Diskriminierungen und strukturelle Benachteiligungen sind, wenn sie existieren, natürlich moralisch zu verurteilen. Nur ist leider das GPG kein Beweis für die Existenz von Diskriminierungen von Frauen (oder Männern). Sofern Diskriminierungen von Frauen vorhanden sein sollten, ist deren Wirkung ist fraglich, zumal umgekehrt gesetzliche Diskriminierungen von Männern anhand der Gesetzestexte leicht nachweisbar sind. Der "Teil der Lohnlücke", der durch mehr Frauen "gut bezahlten Positionen", z.B. in Aufsichtsräten oder anderen gut bezahlten Leitungspositionen, verschwinden würde, ist außerdem nahe Null. Diese Positionen bilden nur einen sehr kleinen Teil aller Beschäftigungsverhältnisse, der statistisch irrelevant ist. Klenner argumentiert ferner:
Die ungleiche Teilung der unbezahlten häuslichen Arbeit zwischen Frauen und Männern bedingt eine ungleiche Verteilung von Teilzeit und Erwerbsunterbrechungen zwischen Männern und Frauen - Faktoren, die in der Erwerbswelt bisher mit Einkommensnachteilen einhergehen. Würden Männer im selben Umfang Familienarbeit übernehmen und wären daher Erwerbsmuster und -verläufe der Geschlechter ähnlicher, wäre auch ein geringerer Gender Pay Gap zu erwarten.
Typisch an diesem fehlerhaften Rückschluß vom GPG auf ungerechte soziale Strukturen ist eine Indirektion: Teilzeitarbeit und Erwerbsunterbrechungen sind zwei bekannte direkte Ursachen, die sachlich gerechtfertigt zu geringeren Löhnen führen (und deren Effekt statistisch quantifizierbar ist). Diese direkten Ursachen des GPG stellen also kein Unrecht dar, lösen aber nichtsdestotrotz Neidkomplexe aus.
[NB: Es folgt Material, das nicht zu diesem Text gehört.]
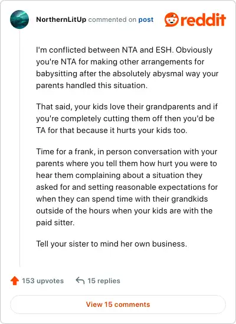This screenshot has width=236, height=324.
Task: Click the "I'm conflicted between NTA" opening line
Action: [124, 50]
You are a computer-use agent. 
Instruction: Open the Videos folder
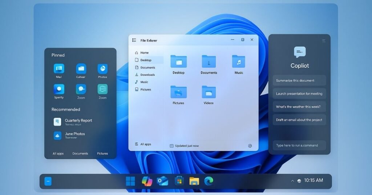tap(209, 92)
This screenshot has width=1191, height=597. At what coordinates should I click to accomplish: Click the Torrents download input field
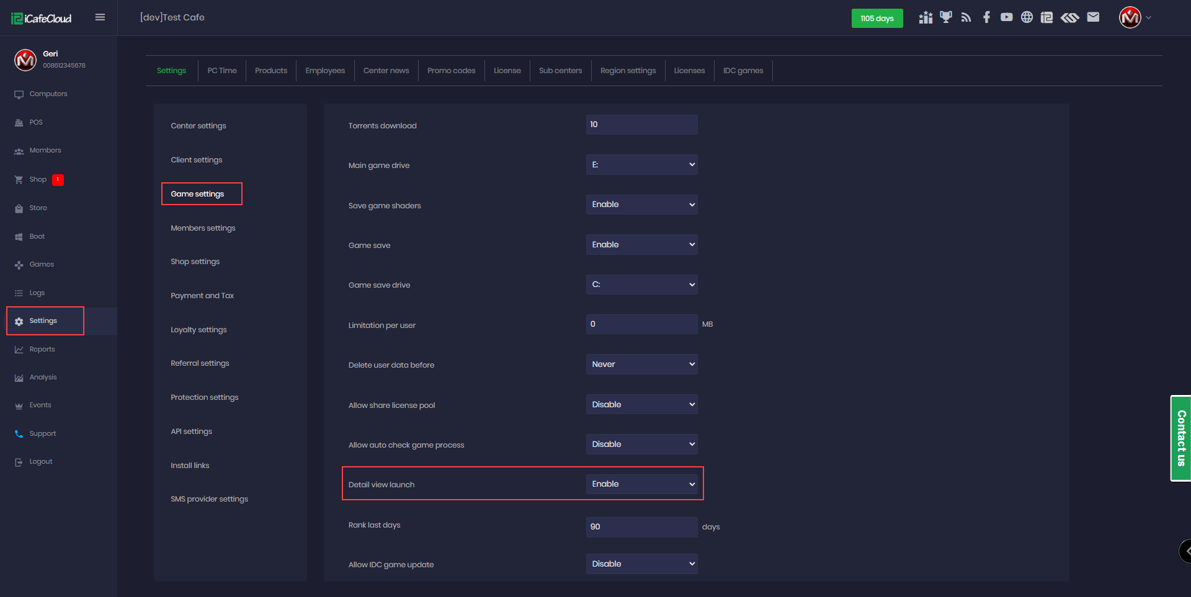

Daher wird nach indirekten Ursachen gesucht, die die Entstehung der Beschäftigungsverhältnisse erklären und die ggf. einen Ansatzpunkt für Interventionen liefern. Die indirekten Ursachen und die darin ggf. unterstellten Wirkmechanismen sind durchweg spekulativ. Die im vorstehenden Beispiel aufgestellte These, Teilzeitarbeit und/oder Erwerbsunterbrechungen würden wesentlich (oder monokausal) durch die "ungleiche Teilung der unbezahlten häuslichen Arbeit" verursachen, ist heute absurd. Das war vielleicht vor 50 Jahren, als es noch keine Geschirrspüler und Waschautomaten gab, der Fall.

Die indirekten Ursachen betreffen außerdem oft nur einen kleinen Teil der Population, z.B. einer Alterklasse oder Berufsgruppe. Daß diese indirekten Ursachen einen signifikanten Teil des GPG erklären können, ist i.d.R. zu bezweifeln. Eine entsprechende quantitative Einschätzung wird praktisch nie angegeben, damit bleibt auch unklar, welche Wirkung Gegenmaßnahmen erzielen könnten.

Sofern man das GPG als Nachweis diffuser benachteiligender gesellschaftlicher Strukturen interpretiert, bestehen Maßnahmen zu seiner Reduktion typischerweise aus erheblichen Eingriffen in die Freiheit, sein Leben selbstverantwortlich zu gestalten.